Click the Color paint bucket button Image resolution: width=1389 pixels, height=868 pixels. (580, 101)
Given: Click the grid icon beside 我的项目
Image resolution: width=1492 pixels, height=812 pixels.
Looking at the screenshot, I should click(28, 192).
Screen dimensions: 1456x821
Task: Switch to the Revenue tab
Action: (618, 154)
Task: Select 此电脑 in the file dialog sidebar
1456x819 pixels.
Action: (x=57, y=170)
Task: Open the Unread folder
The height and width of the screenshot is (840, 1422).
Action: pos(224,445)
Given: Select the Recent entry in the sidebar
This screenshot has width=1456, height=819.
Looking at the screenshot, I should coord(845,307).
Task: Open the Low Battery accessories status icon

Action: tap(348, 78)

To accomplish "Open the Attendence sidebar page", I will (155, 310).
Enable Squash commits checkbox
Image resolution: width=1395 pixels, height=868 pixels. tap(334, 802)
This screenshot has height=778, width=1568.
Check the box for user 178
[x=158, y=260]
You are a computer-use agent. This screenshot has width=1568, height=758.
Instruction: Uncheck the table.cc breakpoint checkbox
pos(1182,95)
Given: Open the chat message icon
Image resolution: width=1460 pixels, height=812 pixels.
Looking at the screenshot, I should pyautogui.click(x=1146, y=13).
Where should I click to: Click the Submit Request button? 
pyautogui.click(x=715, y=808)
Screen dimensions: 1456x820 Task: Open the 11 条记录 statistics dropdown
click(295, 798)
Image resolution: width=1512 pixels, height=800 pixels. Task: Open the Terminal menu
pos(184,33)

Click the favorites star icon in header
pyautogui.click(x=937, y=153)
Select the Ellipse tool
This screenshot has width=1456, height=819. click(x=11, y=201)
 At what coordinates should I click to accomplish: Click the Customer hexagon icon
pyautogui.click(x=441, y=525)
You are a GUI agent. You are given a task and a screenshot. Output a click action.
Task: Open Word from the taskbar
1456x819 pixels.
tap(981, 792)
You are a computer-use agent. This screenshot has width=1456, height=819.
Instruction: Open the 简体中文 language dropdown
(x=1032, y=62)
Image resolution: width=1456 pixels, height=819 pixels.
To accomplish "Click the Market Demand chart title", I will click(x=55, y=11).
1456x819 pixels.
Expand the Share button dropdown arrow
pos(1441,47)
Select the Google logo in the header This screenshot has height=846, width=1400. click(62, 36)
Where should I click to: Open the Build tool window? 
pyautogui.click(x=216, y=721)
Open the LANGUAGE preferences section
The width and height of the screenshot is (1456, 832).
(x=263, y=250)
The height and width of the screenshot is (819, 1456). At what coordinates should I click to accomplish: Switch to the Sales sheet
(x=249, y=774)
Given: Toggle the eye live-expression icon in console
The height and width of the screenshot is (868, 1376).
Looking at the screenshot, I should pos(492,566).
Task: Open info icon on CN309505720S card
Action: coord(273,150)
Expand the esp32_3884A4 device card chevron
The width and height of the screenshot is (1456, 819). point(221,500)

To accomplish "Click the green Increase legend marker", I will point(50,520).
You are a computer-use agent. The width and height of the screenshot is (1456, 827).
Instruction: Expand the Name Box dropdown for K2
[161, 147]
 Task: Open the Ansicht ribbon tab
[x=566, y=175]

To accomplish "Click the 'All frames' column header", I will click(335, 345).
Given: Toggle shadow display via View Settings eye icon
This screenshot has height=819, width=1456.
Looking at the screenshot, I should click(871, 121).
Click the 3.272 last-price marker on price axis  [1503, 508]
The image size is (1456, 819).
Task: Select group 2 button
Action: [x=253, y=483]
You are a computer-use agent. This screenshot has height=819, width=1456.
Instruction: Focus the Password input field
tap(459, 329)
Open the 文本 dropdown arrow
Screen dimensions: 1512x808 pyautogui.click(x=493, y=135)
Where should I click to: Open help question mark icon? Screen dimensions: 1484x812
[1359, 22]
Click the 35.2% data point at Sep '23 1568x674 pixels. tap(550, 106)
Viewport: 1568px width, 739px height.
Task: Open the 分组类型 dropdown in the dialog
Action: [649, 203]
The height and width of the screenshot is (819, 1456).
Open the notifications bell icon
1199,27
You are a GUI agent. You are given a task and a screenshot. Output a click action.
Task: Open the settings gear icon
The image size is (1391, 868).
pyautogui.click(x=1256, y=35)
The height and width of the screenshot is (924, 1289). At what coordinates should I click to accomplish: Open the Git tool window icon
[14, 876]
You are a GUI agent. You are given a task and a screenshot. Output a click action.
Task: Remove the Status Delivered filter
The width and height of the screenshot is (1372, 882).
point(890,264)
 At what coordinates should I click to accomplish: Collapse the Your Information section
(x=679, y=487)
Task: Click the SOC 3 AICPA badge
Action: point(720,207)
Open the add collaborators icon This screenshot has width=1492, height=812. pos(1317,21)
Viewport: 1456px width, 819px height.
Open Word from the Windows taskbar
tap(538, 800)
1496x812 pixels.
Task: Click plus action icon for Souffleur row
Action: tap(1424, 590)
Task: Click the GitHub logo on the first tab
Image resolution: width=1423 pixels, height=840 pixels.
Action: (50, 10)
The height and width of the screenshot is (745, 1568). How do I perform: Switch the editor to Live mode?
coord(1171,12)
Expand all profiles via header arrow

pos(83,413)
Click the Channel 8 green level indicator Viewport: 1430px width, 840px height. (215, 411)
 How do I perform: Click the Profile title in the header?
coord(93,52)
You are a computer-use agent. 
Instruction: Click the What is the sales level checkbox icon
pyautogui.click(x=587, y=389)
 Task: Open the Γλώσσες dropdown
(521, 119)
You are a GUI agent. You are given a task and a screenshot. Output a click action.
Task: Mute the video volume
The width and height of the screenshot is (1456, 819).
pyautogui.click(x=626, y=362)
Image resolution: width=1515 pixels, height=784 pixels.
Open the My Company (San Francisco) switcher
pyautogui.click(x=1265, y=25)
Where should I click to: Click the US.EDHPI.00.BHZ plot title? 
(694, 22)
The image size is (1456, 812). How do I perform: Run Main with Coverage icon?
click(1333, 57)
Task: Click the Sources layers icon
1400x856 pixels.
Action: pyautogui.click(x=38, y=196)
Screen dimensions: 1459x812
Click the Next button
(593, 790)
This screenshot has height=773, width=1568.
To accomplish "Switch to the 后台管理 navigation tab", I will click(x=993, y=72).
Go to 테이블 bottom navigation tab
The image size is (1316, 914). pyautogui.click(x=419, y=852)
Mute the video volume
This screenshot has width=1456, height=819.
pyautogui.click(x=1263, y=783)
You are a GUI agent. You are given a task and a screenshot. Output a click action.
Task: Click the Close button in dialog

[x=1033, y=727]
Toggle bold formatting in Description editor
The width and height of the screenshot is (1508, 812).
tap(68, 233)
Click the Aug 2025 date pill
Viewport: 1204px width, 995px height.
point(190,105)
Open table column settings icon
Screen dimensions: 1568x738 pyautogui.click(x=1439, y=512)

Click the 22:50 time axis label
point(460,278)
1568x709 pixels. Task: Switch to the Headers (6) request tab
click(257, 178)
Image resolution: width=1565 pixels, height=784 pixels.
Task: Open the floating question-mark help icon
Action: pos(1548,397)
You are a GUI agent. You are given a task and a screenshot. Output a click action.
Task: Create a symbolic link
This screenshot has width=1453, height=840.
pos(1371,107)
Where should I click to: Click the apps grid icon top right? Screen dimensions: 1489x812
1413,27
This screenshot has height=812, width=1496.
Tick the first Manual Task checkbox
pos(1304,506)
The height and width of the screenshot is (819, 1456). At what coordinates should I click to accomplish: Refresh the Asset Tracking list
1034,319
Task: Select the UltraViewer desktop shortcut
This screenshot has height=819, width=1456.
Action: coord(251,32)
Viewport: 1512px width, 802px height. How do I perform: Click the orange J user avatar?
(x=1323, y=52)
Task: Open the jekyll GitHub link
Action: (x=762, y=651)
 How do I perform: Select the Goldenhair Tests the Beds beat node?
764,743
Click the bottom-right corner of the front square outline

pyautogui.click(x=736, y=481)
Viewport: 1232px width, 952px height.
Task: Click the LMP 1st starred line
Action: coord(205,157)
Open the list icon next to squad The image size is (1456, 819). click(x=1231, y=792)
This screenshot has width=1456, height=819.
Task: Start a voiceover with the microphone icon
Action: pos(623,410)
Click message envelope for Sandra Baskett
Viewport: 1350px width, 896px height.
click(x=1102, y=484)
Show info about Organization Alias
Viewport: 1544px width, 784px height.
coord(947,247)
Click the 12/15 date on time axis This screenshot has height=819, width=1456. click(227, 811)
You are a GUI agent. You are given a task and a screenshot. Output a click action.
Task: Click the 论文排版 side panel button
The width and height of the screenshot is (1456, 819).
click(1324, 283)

******

■ To do: Keeping every character as it is, restate the lines above that run from the line with "Enable Squash commits checkbox" through the line with "Image resolution: width=1456", both included, and nothing else.

■ Exercise output:
Enable Squash commits checkbox
Image resolution: width=1395 pixels, height=868 pixels. tap(334, 802)
This screenshot has height=778, width=1568.
Check the box for user 178
[x=158, y=260]
You are a computer-use agent. This screenshot has width=1568, height=758.
Instruction: Uncheck the table.cc breakpoint checkbox
pos(1182,95)
Given: Open the chat message icon
Image resolution: width=1460 pixels, height=812 pixels.
Looking at the screenshot, I should pyautogui.click(x=1146, y=13).
Where should I click to: Click the Submit Request button? 
pyautogui.click(x=715, y=808)
Screen dimensions: 1456x820 Task: Open the 11 条记录 statistics dropdown
click(295, 798)
Image resolution: width=1512 pixels, height=800 pixels. Task: Open the Terminal menu
pos(184,33)

Click the favorites star icon in header
pyautogui.click(x=937, y=153)
Select the Ellipse tool
This screenshot has width=1456, height=819. click(x=11, y=201)
 At what coordinates should I click to accomplish: Click the Customer hexagon icon
pyautogui.click(x=441, y=525)
You are a GUI agent. You are given a task and a screenshot. Output a click action.
Task: Open Word from the taskbar
1456x819 pixels.
tap(981, 792)
You are a computer-use agent. This screenshot has width=1456, height=819.
Instruction: Open the 简体中文 language dropdown
(x=1032, y=62)
Image resolution: width=1456 pixels, height=819 pixels.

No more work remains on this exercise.